Currently in elite competition there is a wide range
of underwater technique strategies used by swimmers
with very little scientific rationale applied in
their selection. Previous empirical testing conducted
by Lyttle et al.1 examined the net force produced
during underwater kicking due to the propulsive
force and active drag. Results were compared to
prone streamlined gliding in order to prescribe
an approximate velocity at which to initiate underwater
kicking. The study assumed the steady state
(constant velocity) condition at which the testing
was conducted, so it limited the applicability
to real swimming where the body is continually
accelerated and decelerated.
A study now underway at the Western
Australian Institute of Sport (WAIS) seeks to discriminate
between the active drag and propulsion
generated in underwater kicking with the goal
of prescribing an optimal kick profile in swim starts
and turns. The use of FLUENT CFD will allow variables
such as the amplitude and frequency of the
kicking movement, as well as the effects at different
velocities and depths, to be examined from
a fluid dynamics perspective. The objective information
gained can be used in technique analysis.
An elite swimmer from the WAIS with a proficient
underwater kicking ability has been filmed
underwater, performing both maximal high amplitude,
low frequency dolphin kicks, and low amplitude,
high frequency dolphin kicks. A CFD model
is being developed that is based on an accurate
3D mapping of the swimmer using a Cyberware
WBX whole body laser scanner. The 3D mapping
will be combined with 2D joint kinematic data
recorded from digitized underwater video footage
of dolphin kicks from the same swimmer.

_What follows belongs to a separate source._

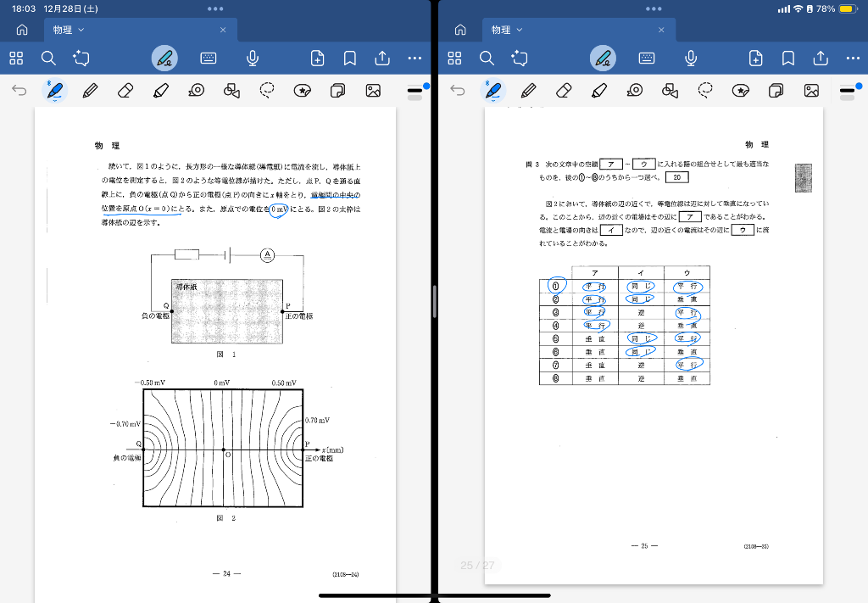Tap the share export button in the right pane

tap(821, 58)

Once the
detailed model is imported into FLUENT, it will be
used to model the fluid flow around the upper body
as well as the animated lower limb in order to differentiate
flow lines and calculate propulsive and
resistive coefficients. The dynamic mesh model in
FLUENT will be used to simulate the movement of the lower limbs. The base of the model will be
set up by defining the individual components as
solid bodies and creating a user-defined function
(UDF) to match the output from the digitized kinematics
data.
During the next phase of the study, alterations
to the inputs and model constraints will be investigated
to examine the effects of variations in underwater
kicking form and technique. The objective
information gained from this type of analysis will equip
the sports scientists with the tools to more accurately
provide advice on technique modifications in order
to gain the extra edge at the elite level.
The authors would like to acknowledge the financial
support of the Western Australian Institute of Sport
and Australian National Elite Sports Council –
Sports Science/Medicine subcommittee for funding
this project.
Reference:
- A.D. Lyttle, B.A.B. Blanksby, B.C. Elliott, and D.G.
Lloyd, Net forces during tethered simulation of underwater
streamlined gliding and kicking techniques of the
freestyle turn, Journal of Sports Science, 18, p.801-807,
2000.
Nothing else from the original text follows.